Es gab weitere Tote, und jeder Mensch der gestorben war, schien dadurch die Masse noch weiter anzuheizen.
Wer in sein Haus flüchtete, war gefangen, als man mit Steinen die Scheiben einwarf und die Häuser stürmte.
Es war ein unglaubliches Bild der Zerstörung, und ratlose Politiker sowie Forscher beteuern noch immer, es sei eine Situation gewesen, die man nicht einmal in den kühnsten Träumen für möglich gehalten hatte.
Es war, als hätte eine fremde Macht die Menschen ergriffen, die nicht mehr wussten, was sie taten.
Mittlerweile brannten ganze Stadtteile, und die Feuerwehr war machtlos, denn die Straßen waren verstopft.
Die Schreie der Menschen, die in der Feuerhölle gefangen waren, hallten durch die Gassen. Wer ein Auto besaß, versuchte zu flüchten, doch es gab kein Entrinnen. Immer schneller drehte sich die Spirale der Gewalt, immer heißer wurde es.
Das totale Chaos war ausgebrochen, der Super- Gau, den man für unmöglich gehalten hatte.
Die Menschen kamen jetzt reihenweise um; wen das Feuer nicht erwischte, den ereilte des Nachbarn Axt.
Es roch in den Straßen nach Kupfer, und der einst helle Asphalt hatte sich dunkelrot gefärbt.
Endlich war es soweit, und es legte sich eine Ruhe über die Stadt, die schon beinahe gespenstisch wirkte.

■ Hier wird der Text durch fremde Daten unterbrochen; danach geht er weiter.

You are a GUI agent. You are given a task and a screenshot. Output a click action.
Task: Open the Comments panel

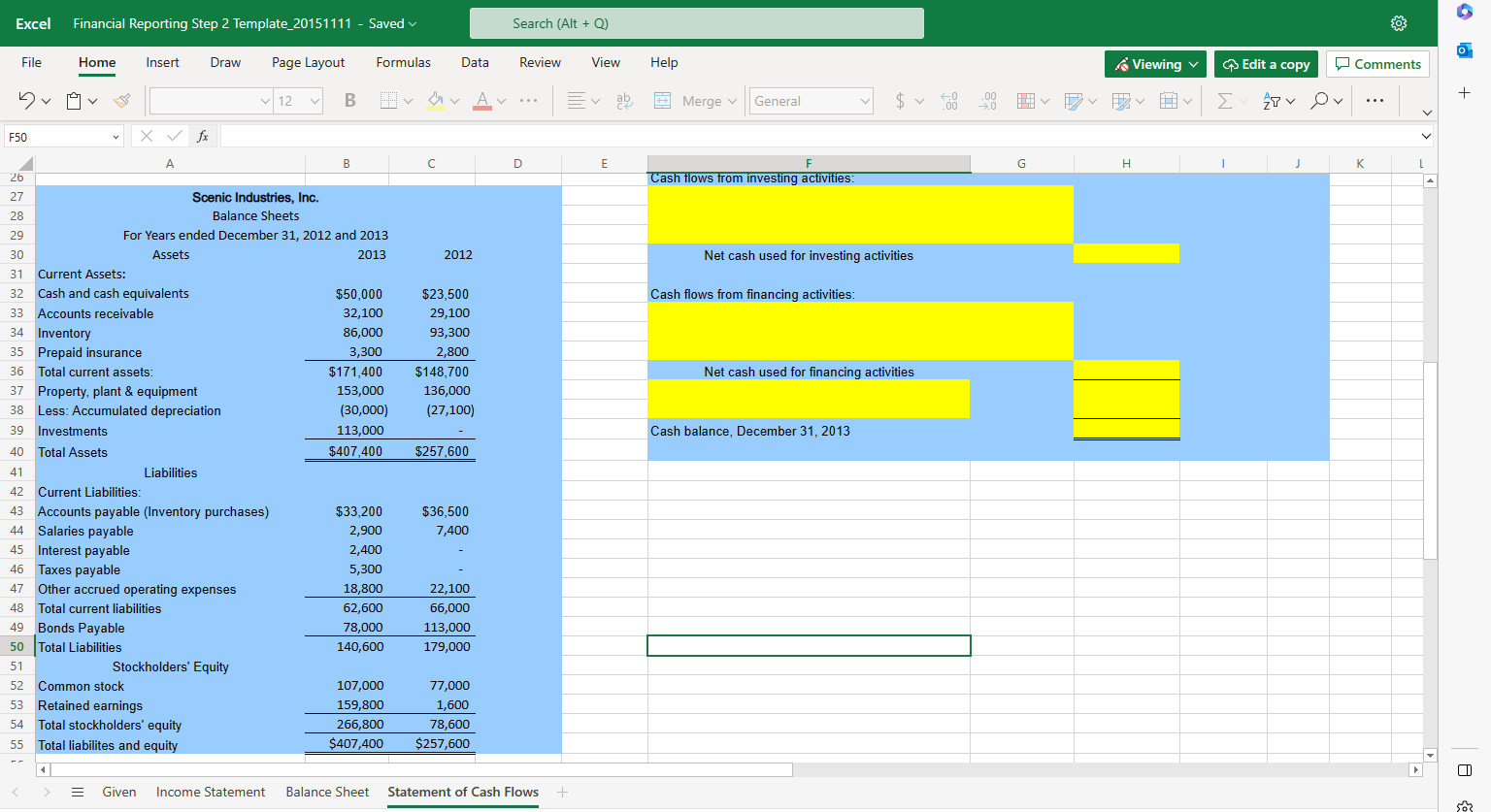[x=1377, y=64]
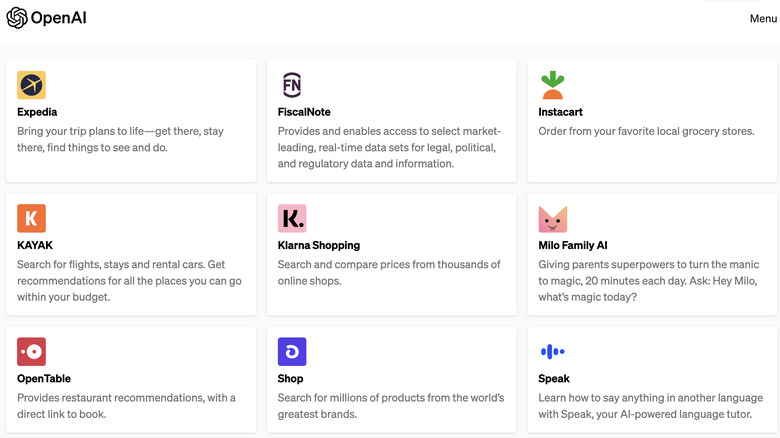Click the red OpenTable icon
The width and height of the screenshot is (780, 438).
coord(31,351)
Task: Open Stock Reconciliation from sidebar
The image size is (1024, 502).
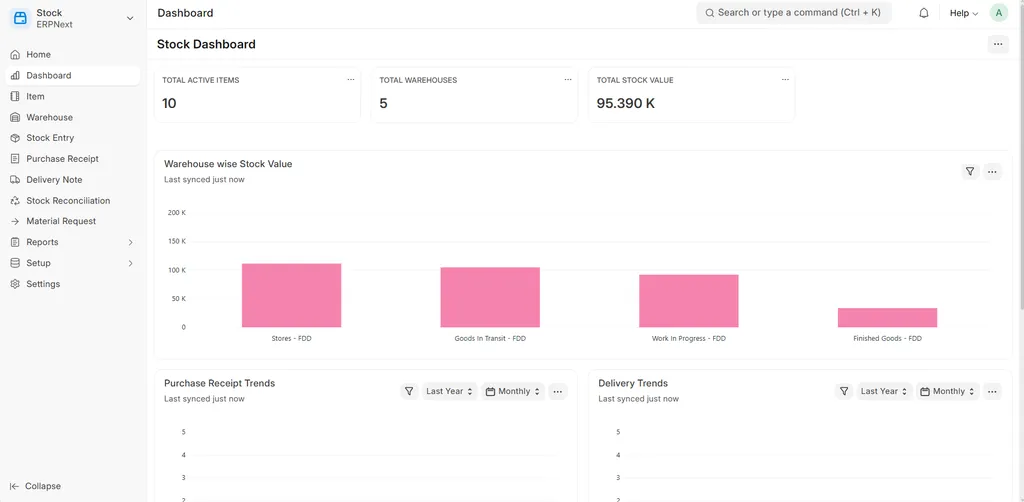Action: [x=68, y=201]
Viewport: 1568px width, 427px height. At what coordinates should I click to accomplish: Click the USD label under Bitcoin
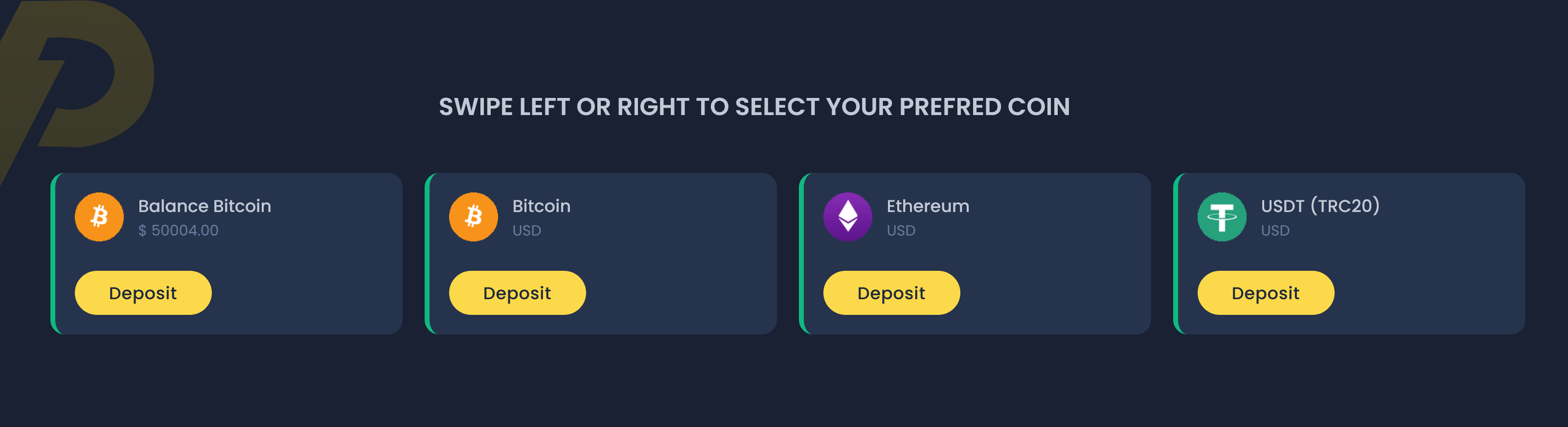(526, 230)
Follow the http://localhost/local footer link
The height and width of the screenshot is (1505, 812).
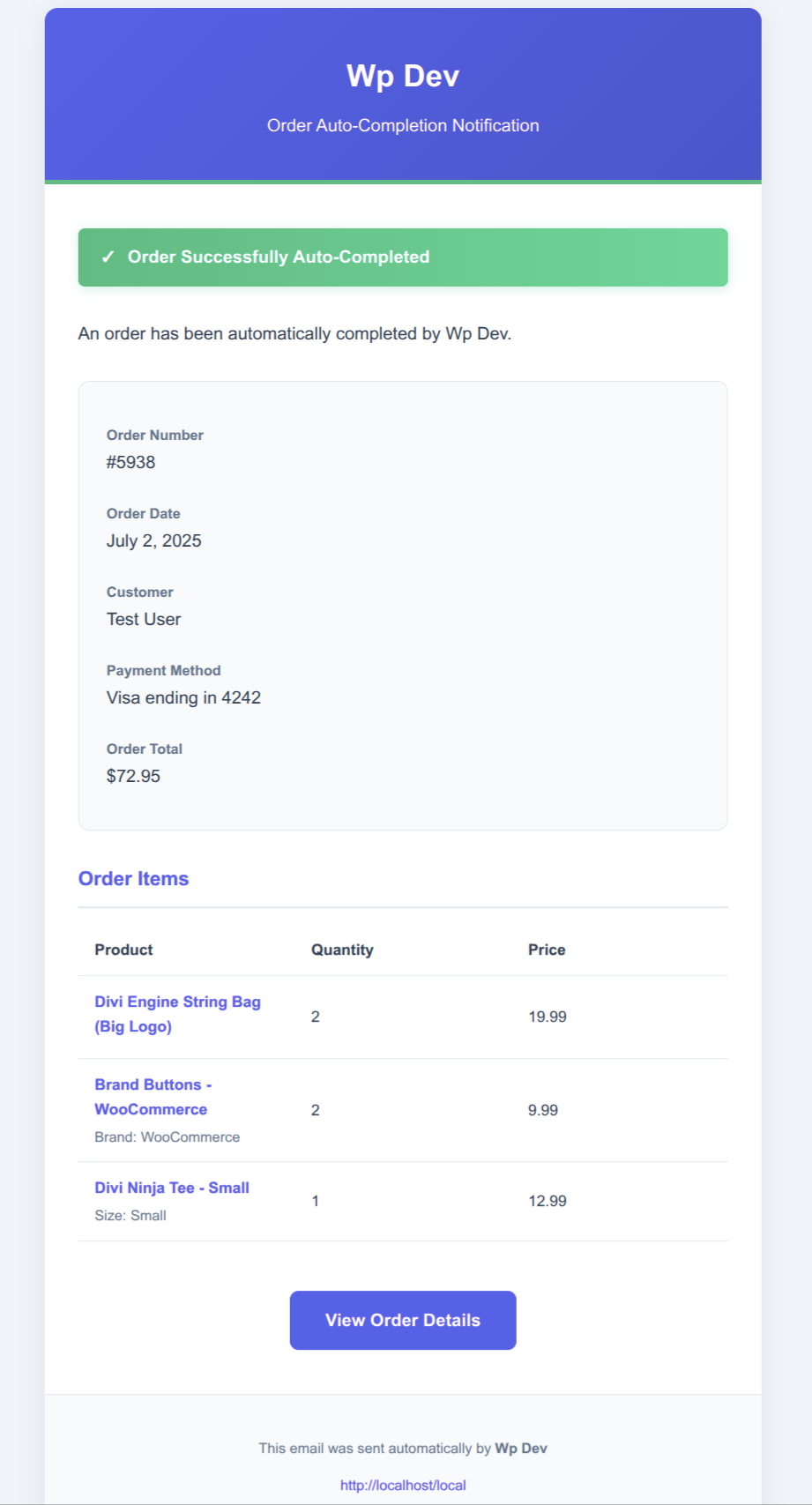(x=403, y=1485)
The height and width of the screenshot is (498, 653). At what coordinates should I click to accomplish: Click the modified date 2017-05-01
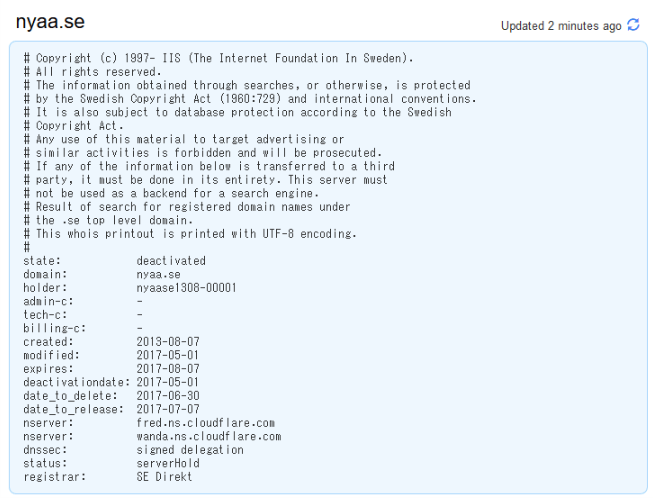[168, 355]
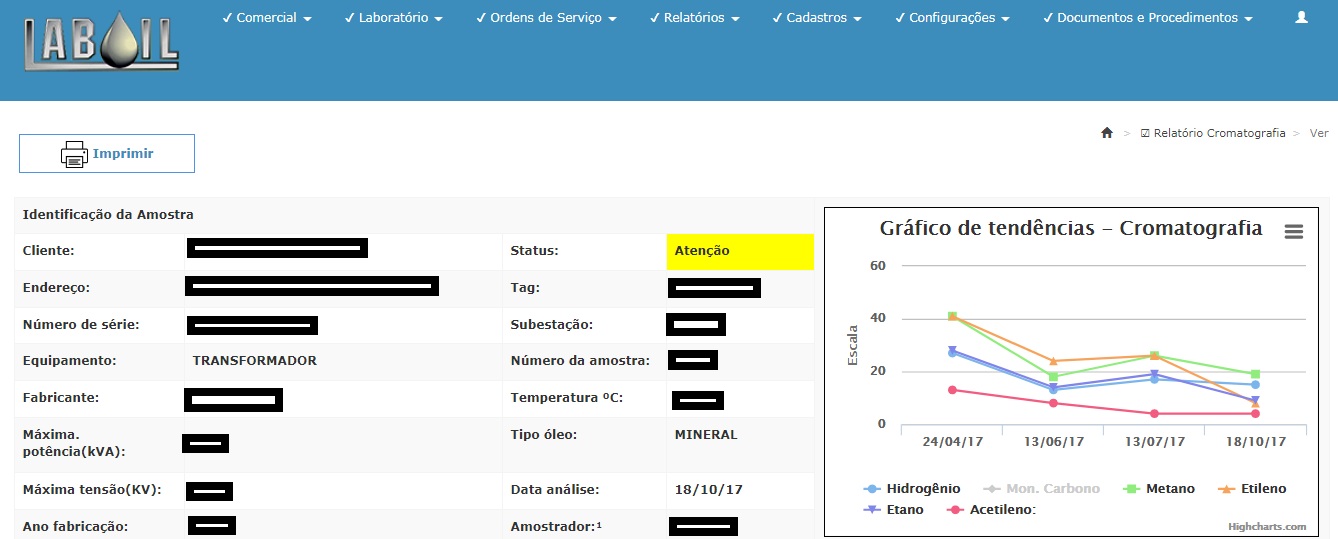Open the Configurações menu
Screen dimensions: 1338x539
pyautogui.click(x=959, y=18)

Es war bis auf dem Prasseln der Flammen absolut ruhig. Leichen lagen auf den Straßen, in den Gärten, zwischen
den Scherben ihrer zerschmetterten Wohnzimmerfenster.
Doch es gab niemanden mehr, der sich darüber entsetzen konnte, denn es war niemand mehr da, der überhaupt Entsetzen verspürte.
Die 4000 Bewohner des Städtchens hatten sich alle gegenseitig umgebracht.
Eine tiefblaue Wolkendecke legte sich über den Ort des Schreckens.
Die ersten dicken Regentropfen fielen auf den staubigen Boden.